Para se ter uma ideia da gigantesca celebração, que dura 15 dias, há 13 procissões, tanto em terra como nos rios. Os cortejos começaram em 5 de outubro e incluem as festividades de trasladação, romaria rodoviária, romaria fluvial e Círio das crianças, além de missas, vigílias de oração, arraial de Nazaré, Círio Musical, a descida da imagem do Achado do Glória para o altar da basílica santuário, no qual fica durante dos 15 dias de festa, para visitação.

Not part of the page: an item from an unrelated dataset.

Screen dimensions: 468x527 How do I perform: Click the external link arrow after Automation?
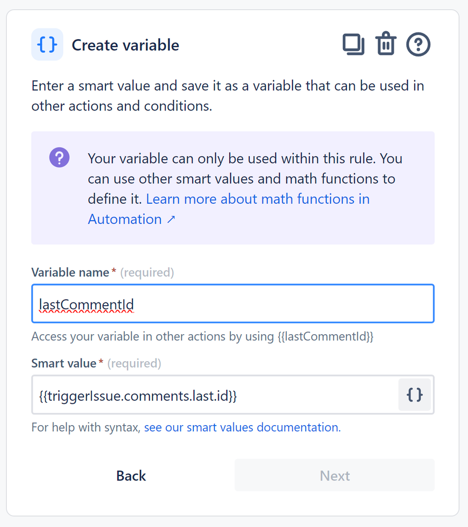pyautogui.click(x=171, y=220)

Neste sábado (8/10), houve a romaria fluvial, com saída do distrito de Icoaraci, numa distância correspondente a 18,5 quilômetros e duração de duas horas. Mas na manhã deste domingo houve festa no céu, com a Esquadrilha da Fumaça presentando suas homenagens à Rainha da Amazônia.




HISTÓRIA DA CORDA


A corda que acompanha o cortejo do Círio e cerca a berlinda, o andor fechado onde vai a imagem de Nossa Senhora de Nazaré, passou a fazer parte do Círio em 1885, quando uma enchente atingiu a orla, em Belém, no momento da procissão. Com a força das águas, a berlinda ficou atolada e os cavalos não conseguiram puxá-la. Os animais, então, foram desatrelados e um comerciante emprestou uma corda para que os fiéis puxassem a berlinda. A partir daí, a corda passou a fazer parte do cortejo, tornando-se um ícone usado na Trasladação e no Círio.

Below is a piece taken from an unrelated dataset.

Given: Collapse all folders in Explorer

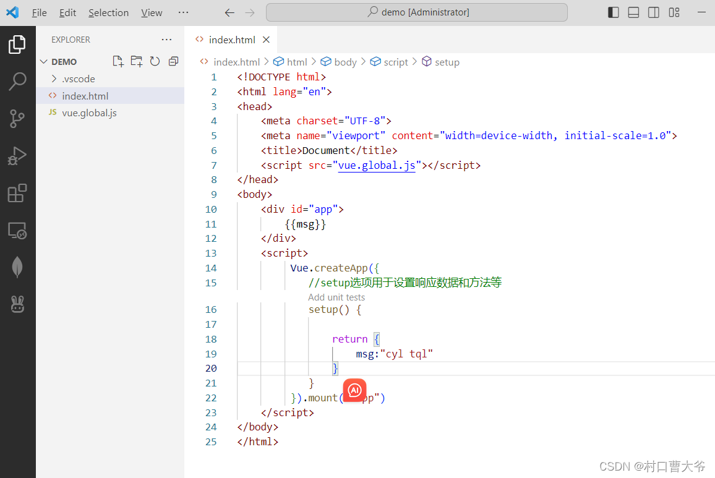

Confeccionada em sisal torcido, a corda tem 400 metros de comprimento (para cada uma das romarias) e duas polegadas de diâmetro. Até 2003, o formato da corda era de "U" com as duas extremidades atreladas à berlinda. A partir de 2004, por motivos de segurança, a corda ganhou formato linear dividida em cinco estações confeccionadas em duralumínio que ajudam a dar tração à corda e ritmo às romarias.

(*) O repórter viajou a convite do Instituto Cultural Vale.